Rising in rhythm, Tamale greets you in a momentum of motion. Markets flicker with restless energy, voices barter, laugh, argue, and pray—each sound layering into the city as it unfolds. Here, in the northern reaches of Ghana, our journey began with Black Spectrum – a cinematic program reflecting on inheritance – a creative lineage empowering the present and shaping what comes next.

In 2020, Melissa Alibo initiated Black Spectrum for the ASVOFF Film Festival alongside Diane Pernet, unveiling the narratives of Black artists from diverse backgrounds, cultures, and horizons. The program explores the common threads, feelings, and cognitive mechanisms that connect—or, at times, complicate—these perspectives, foregrounding the artists’ vision, their interpretations of ordinary moments, raw beauty, and idealism. From Dover Street Market in Paris to Casa del Cinema in Rome, and the United Nations Headquarters in New York, Black Spectrum has provided a medium allowing black artists to speak for themselves to the world—a sacred space to honor what has been passed down, celebrate the continuity of ideas and aesthetics, and imagine futures rooted in self-determination and collective vision.

At Red Clay Studios, Black Spectrum flowed into a sanctuary shaped by Ibrahim Mahama’s commitment to communities in the making. With a sense of endless possibility, the space emerges as an inclusive ecosystem, imagination wandering freely. Film and workshops merged into a communal gesture, with voices from across the globe—including Christian Saint, Herrana Addisu, Palmer Williams III, Andy Madjetey, Dumas Haddad, Malakai, and Melissa Rouillé —creating an uplifting dialogue that amplifies young minds.

Never too far, Ibrahim Mahama’s presence lingers at Red Clay Studio. Jute sacks, bricks, steel, and timber—objects that have traveled continents—become vessels of memory. What does it mean to think of place not as fixed geography but as a living system of exchange?

Mahama reminds us that Tamale is more than a place—it is a node in a living network of histories. “The studio is not a museum,” he expresses. “It is a politically charged place. Those who gather here are as essential as the materials that surround them. Each brick carries the weight of labor, of pre-colonial trade, of journeys across continents. Material is a trace of movement symbolizing histories that refuse to stay buried.” Mahama’s vision is expansive: a desire to create an authentic healing experience touching the living, the dead, and generations to come.

High frequencies, luminous patterns lead the way to our spontaneous encounter with Bawa Sulemana Wunpini, an educator and mentor guiding seventy young teens through education and life skills. Upon arriving in the village of Tutingli, we offer our homage beneath the sacred dome of the chief Tindana Abubakari—gathering on animal skins and reflecting on collective memory, a certain unbroken continuity. Shaping not just thinkers, Bawa nurtures among the youth values, discipline, and, more importantly, hope. Emancipation as a motto, we invited 15 young girls to dream without limits and to step into the possibilities that await them.

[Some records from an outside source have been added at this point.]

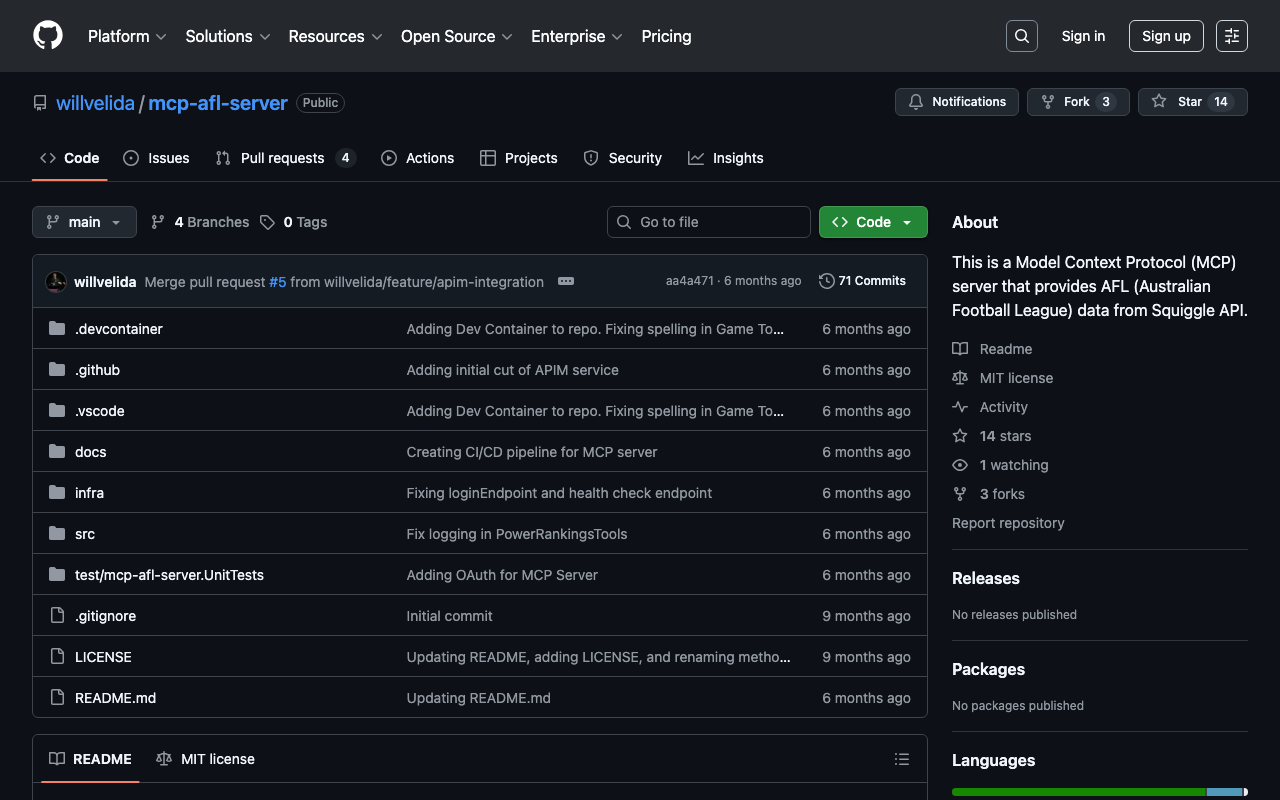The image size is (1280, 800).
Task: Click the GitHub logo icon
Action: [48, 36]
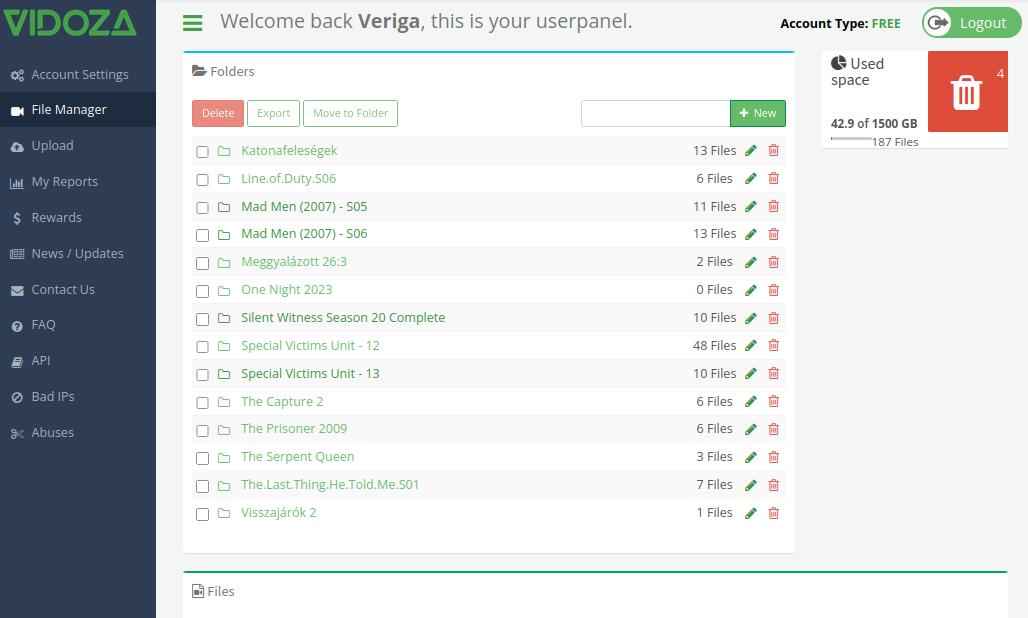1028x618 pixels.
Task: Click pencil icon for The Capture 2
Action: tap(751, 402)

Their confidence was immediate; some wished to become nurses, others teachers, and a few even envisioned roles in the police, driven not by authority alone but by a profound sense of protection and service.

To witness Mahama and Wunpini in cohesion to their principles is to reveal the prism of Tamale, an intemporal hub and unforeseen perhaps from our respective vision. Humanity at the crossroads of conversion, stories retold and framed into a different perspective, rehearsing its future. And as we leave, we carry with us the quiet insistence that culture and youth are a living system, very much alive, always asking who will hold the mic next.